Drag force-internal volume relationship for underwater gliders and drag coefficient estimation using machine learning

Abstract

The relationship between drag force and internal volume of torpedo shaped underwater glider hulls has been investigated using an ensemble analysis method. Basis dimensions of 1.50 m for length and 0.20 m for diameter are selected by considering dimensions of commercial and academic gliders. 9 different forms are used for analyses in two groups (constant length and constant diameter). Nose and back sections are kept constant for all forms.
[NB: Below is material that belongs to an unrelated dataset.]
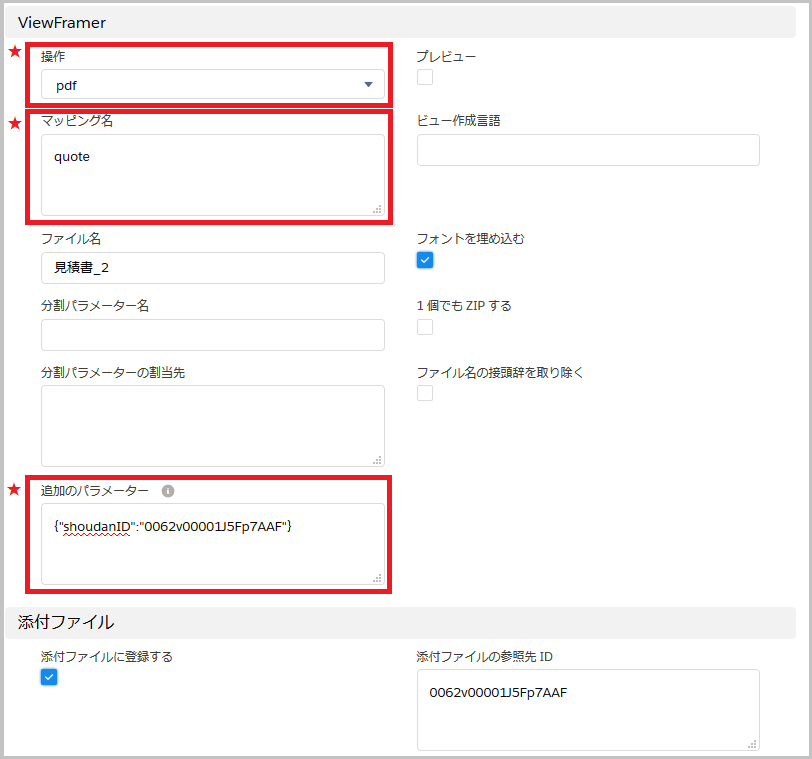
Task: Enable ファイル名の接頭辞を取り除く checkbox
Action: 425,393
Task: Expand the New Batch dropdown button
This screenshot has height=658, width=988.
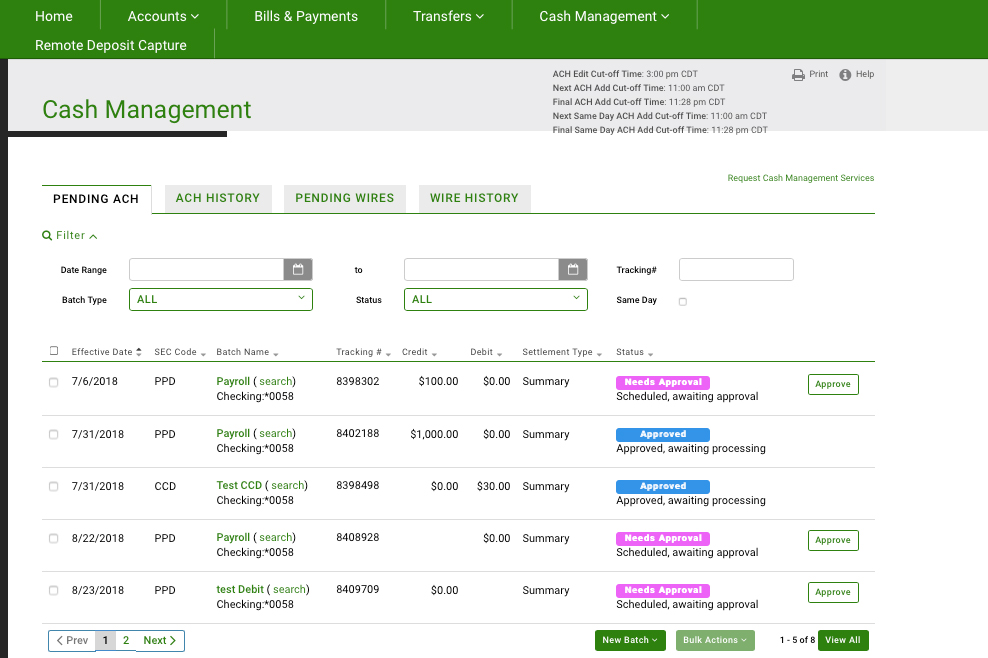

The forms are analyzed in 4 different velocities and 6 different angles of attacks using the open source CFD (Computational Fluid Dynamics) software OpenFOAM. The ensemble resulted in 216 simulations. Simulation results are then used to estimate volumetric drag coefficient values for streamlined body of revolution hull forms under angle of attack. Multivariate linear regression machine learning method was used for the estimations and generation of empirical relation. The results show that volume increase effects gliders much more when angle of attack and glider velocity increases. However, for glider with velocities ranging from 0.3 to 0.6 m/s the increase in the volume does not contribute to drag force as much. Resulting empirical formula gives accurate estimation of drag coefficients for bodies of revolution experiencing 0–10 degrees of attack angle.